Stefania Siri: Per Le donne del coro vorrei sottolineare tre punti-chiave, che sono forse anche i fondamenti della lirica della Baldissone: il primo riguarda la sapienza metrica e ritmica, in un libro dove c’è dietro un’italianista agguerrita, grazie alla capacità di usare il verso italiano; emerge il ritmo non solo come ripetizione, ma soprattutto quale orchestrazione dei suoni in una lavorazione positivamente artigianale, con una bell’evidenza di versi percepibili come settenari sdruccioli alla Pascoli o anche come endecasillabi addirittura di tradizione dantesca. Il secondo punto concerne l’alternanza di narrazione e descrizione: ci sono nel libro storie con personaggi viventi e non viventi che s’alternano a momenti di riflessività; e poi c’è la pluralità dei toni e dei registri che conducono a una abilissima mescolanza di stili non solo alti e bassi, ma in particolare come dignità di rappresentare sia il basso corporeo sia la vita quotidiana talvolta fra realtà civile e istanza politica. I forti contrasti nel libro diventano sostanza strutturale. Illude il patetismo con innesti di slogan quasi da muri, ma poi il tutto porta a un dolore autentico, anche se Giusi sa cogliere sempre con un sorriso la letteratura e alla fine Le donne del coro è da leggere come un inno alla vita.

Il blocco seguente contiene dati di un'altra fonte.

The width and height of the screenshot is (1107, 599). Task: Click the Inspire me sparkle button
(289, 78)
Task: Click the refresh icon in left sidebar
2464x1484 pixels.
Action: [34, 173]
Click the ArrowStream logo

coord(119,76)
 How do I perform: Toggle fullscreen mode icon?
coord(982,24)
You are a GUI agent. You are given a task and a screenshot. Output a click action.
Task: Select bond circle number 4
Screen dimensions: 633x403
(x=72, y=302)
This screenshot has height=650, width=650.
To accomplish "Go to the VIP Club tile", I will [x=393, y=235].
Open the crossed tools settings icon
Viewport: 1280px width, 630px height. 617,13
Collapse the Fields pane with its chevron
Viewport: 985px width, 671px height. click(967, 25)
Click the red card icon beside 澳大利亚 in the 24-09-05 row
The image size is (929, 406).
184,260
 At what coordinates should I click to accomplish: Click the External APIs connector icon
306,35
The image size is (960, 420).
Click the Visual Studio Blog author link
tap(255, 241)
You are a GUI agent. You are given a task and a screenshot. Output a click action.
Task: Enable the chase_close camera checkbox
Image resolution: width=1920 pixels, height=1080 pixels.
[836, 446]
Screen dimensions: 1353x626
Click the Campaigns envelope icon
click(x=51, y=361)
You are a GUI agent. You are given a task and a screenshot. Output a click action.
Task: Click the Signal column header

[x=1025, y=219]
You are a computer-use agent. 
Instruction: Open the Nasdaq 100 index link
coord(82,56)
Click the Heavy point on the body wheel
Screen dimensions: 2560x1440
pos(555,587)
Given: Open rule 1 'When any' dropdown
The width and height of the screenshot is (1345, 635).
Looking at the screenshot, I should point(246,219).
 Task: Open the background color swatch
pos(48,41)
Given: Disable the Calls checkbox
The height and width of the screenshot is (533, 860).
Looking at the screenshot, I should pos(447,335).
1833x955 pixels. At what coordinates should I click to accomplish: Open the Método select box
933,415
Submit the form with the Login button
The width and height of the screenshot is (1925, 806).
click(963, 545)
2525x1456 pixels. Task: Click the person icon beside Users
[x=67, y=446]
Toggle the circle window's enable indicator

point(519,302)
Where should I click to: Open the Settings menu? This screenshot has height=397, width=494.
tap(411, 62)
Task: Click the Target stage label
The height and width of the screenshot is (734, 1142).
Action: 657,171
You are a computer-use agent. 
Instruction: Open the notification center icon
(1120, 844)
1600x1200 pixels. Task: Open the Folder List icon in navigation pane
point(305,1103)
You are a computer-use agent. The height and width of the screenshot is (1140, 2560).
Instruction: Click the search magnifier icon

Cristina Iuli: Essendo anglista, mi vengono in mente voci poetiche familiari come Amy Lowell, assieme a Ezra Pound, teoria di una poesia dell’immaginismo. Nel 1917 la Lowell esplicita in un saggio la differenza tra poesia e prosa: ciò che distingue la prima dalla seconda è il ritmo più marcato, lo sforzo più palese per raggiungere un equilibrio; è un effetto che la vecchia generazione di letterati chiama musicale: un ritmo, per anni, associato alla rima, ma ora si tratta di altri tempi, altri luoghi, con forme del tutto diverse dalla rima. Dopo questa premessa trovo che ci sia in Giusi un’idea del ritmo (inteso come equilibrio, qualità necessaria per tutta la vera poesia), ossia un andamento circolare che qui si estrinseca nell’intreccio fra amore e dolore. Parola e accadimento vengono sospinti in avanti per essere rovesciati, tornare su se stessi. Ne Le donne del coro equilibrio e ritorno sono come un movimento controllato della voce che tocca tute le corde dell’intimità, senza mai essere strumentale , proiettato su figure femminili (bambine, figlie, madri, amiche, ragazze, allieve, ecc.). Ma c’è anche leggerezza nel momento del cedimento, dove alla pesantezza dell’accumulo del ricordo, accade un gesto iconoclasta. E il libro è pure responsabilità del raccontarsi nel respiro misurato e nell’equilibrio dell’intimità in tempi storici diversi (nonna, mamma, figlia, nipote) con lingue diverse da Celentano ad Ariosto o anche con quelle di animali, vegetali, minerali. Sono insomma voci lontane rieducate come voci intime, che sembrano incorporare tutte le forme classiche della poesia italiana (e della sua dissoluzione), con linguaggi più fluidi sempre controllatissimi.